▶ **ACTION ITEM**
Search the entries for the word "will". Copy every line where it turns up.

==== RECORDS TO PROCESS ====

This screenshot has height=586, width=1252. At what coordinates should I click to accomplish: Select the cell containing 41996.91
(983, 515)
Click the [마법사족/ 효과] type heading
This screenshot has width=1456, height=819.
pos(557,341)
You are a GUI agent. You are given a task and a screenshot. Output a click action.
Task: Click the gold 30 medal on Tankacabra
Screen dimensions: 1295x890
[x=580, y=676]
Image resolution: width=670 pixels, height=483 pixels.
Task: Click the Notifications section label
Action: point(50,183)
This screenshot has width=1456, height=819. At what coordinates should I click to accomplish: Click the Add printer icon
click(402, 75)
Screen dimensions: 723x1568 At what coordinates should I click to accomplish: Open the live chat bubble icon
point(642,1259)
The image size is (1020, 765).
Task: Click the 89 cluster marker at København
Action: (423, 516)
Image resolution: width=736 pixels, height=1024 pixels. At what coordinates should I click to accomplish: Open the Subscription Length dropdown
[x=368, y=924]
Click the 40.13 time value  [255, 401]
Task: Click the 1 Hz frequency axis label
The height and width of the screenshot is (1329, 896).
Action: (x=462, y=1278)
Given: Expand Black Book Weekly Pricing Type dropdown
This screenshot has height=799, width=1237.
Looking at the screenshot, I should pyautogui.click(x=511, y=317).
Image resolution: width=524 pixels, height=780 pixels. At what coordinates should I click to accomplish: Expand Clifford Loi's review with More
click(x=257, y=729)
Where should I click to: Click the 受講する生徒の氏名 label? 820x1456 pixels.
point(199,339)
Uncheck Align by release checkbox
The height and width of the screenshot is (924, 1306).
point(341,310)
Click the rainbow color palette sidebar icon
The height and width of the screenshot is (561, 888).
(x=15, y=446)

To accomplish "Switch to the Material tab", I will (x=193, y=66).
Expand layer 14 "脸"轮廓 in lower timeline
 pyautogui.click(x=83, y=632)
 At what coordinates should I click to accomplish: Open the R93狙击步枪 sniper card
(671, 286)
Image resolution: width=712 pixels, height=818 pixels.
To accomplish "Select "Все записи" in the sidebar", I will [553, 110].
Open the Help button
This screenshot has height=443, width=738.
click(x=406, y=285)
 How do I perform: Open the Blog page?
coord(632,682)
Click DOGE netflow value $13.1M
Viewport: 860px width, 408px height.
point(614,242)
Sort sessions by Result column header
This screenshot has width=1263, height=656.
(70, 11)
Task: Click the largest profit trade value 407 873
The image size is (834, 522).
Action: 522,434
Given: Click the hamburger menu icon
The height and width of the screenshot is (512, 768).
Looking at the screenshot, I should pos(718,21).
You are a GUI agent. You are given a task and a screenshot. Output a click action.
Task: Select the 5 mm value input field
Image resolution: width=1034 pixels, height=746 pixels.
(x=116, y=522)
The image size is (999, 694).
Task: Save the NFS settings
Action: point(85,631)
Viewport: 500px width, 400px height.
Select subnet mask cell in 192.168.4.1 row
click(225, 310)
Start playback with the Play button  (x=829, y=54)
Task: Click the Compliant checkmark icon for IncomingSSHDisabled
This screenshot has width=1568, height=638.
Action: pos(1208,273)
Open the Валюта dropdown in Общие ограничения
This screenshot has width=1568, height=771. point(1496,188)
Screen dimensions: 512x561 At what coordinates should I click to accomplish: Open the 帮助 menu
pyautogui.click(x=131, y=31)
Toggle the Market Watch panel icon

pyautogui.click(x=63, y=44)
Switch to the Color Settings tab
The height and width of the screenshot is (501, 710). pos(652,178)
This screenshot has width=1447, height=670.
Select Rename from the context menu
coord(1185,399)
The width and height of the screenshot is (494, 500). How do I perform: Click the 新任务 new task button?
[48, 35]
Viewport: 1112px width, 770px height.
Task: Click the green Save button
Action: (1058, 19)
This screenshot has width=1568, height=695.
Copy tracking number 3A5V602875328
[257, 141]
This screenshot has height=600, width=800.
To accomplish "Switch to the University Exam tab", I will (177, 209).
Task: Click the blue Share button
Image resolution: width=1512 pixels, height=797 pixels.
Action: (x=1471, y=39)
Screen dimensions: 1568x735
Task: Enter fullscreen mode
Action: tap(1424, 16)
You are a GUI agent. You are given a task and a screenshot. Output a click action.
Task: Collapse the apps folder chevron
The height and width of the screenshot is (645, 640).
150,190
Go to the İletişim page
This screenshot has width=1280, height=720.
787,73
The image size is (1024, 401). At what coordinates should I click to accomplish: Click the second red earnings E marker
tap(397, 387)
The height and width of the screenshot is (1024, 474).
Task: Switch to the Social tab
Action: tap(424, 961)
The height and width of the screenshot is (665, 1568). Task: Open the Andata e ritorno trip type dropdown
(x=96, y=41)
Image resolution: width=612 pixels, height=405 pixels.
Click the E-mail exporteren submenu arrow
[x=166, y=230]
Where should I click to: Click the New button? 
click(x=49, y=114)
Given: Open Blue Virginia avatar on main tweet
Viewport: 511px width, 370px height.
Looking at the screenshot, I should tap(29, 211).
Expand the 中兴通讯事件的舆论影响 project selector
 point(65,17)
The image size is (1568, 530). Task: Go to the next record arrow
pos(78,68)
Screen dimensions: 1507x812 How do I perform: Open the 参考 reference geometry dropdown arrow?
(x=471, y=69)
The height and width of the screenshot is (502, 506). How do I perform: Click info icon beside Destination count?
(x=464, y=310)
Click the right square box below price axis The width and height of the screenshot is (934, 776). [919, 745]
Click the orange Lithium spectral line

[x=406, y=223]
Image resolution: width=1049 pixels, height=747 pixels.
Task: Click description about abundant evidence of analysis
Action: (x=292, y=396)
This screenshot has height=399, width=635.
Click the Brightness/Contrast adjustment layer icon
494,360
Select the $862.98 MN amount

====

▶ **REPLY TO THE TASK**
To accomplish "Switch to the Material tab", I will (x=193, y=66).
To accomplish "Select "Все записи" in the sidebar", I will [553, 110].
To accomplish "Switch to the University Exam tab", I will (177, 209).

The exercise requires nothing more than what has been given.